Before you begin, you’ll need the following items:

  • -Replacement Burners (curved pipe is great, and make sure you check how many burners your specific griddle has so you replace them all)
  • -Phillips Head Drill
  • -Propane Hose and Regulator
  • -Small Drill Bit
  • -Marker
  • -Grinder
  • -Adjustable Wrench
  • -Screws (to hold your burner in place)

First, disconnect the propane and use your wrench to disconnect the hose from the grill and remove it from the stand. Remove the cooktop and use your drill to unscrew all the old burners and remove them.

Your model may have carry over tubes at the back of the griddle, if that’s the case you’ll need to remove these to make room for the new burners. Use your grinder to remove the rivets that are holding them in place beneath the griddle and remove them.

Next, take your new burners and set them in place, fitting them over the orifice that the old burners came out of. Use your marker to mark where the new screws will go to hold your burners in place.

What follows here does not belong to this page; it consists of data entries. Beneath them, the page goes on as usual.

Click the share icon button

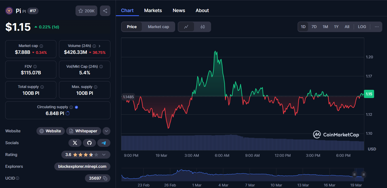point(105,11)
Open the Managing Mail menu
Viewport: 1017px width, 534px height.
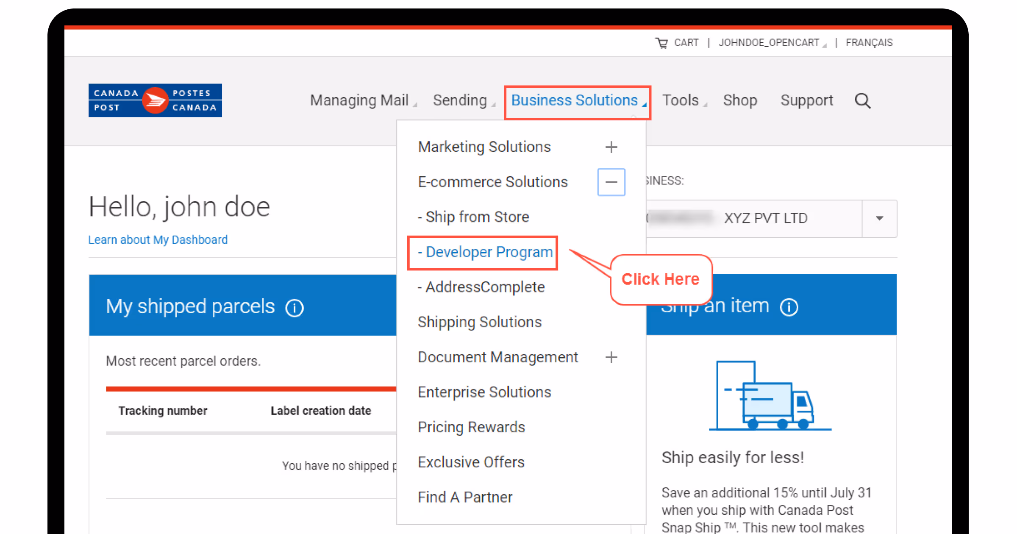click(x=359, y=100)
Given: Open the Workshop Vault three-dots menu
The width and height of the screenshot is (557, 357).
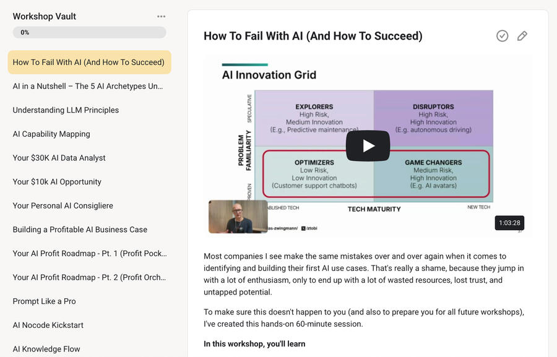Looking at the screenshot, I should pos(162,17).
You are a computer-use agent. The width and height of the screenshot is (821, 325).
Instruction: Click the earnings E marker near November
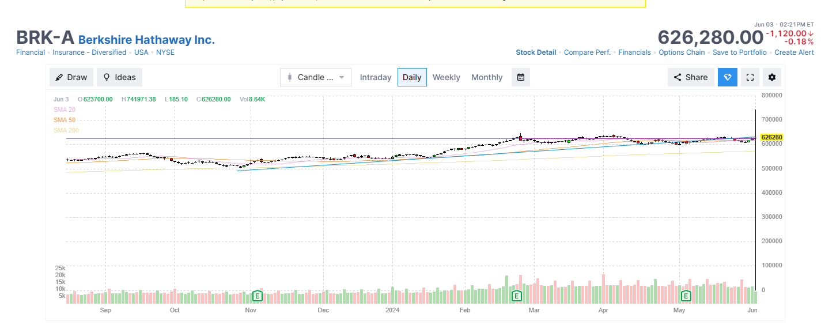(x=258, y=296)
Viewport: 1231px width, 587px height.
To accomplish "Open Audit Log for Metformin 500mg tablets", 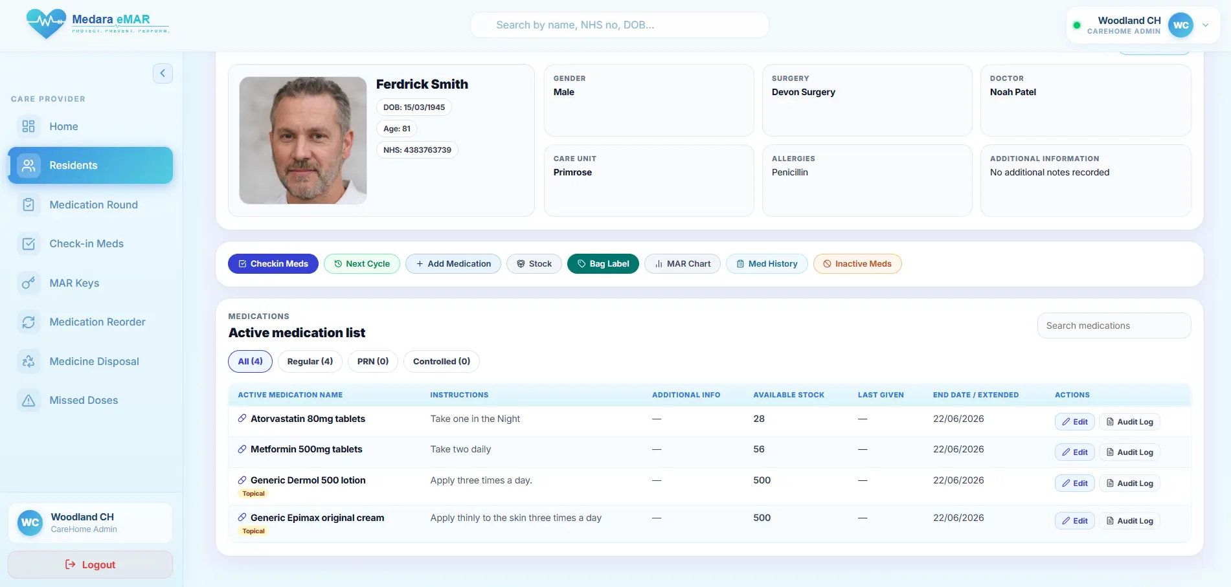I will 1129,452.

Remove the new burners again and then take your small drill bit and pre-drill the marks you have already made. Then set all the new burners back and screw them into place.

Now you need to install your new hose with the adjustable wrench and reattach it to the stand again before reconnecting it to the propane. You should now be finished, but test all the burners before setting the griddle top back in place.

If you want to watch a video on this particular method, there’s a great tutorial here that will show you the steps we’ve just outlined:

This is my go-to griddle heat hack

Final Word

Just to finish, we wanted to remind you to make sure you’re comfortable attempting DIY of this nature before you get stuck into it, and remember we’ve included this suggestion as a last resort if our other tips simply aren’t working.

Your first port of call should be to protect your griddle as much as you can from cooler temperatures and high winds because this really affects the temperature of your Blackstone griddle.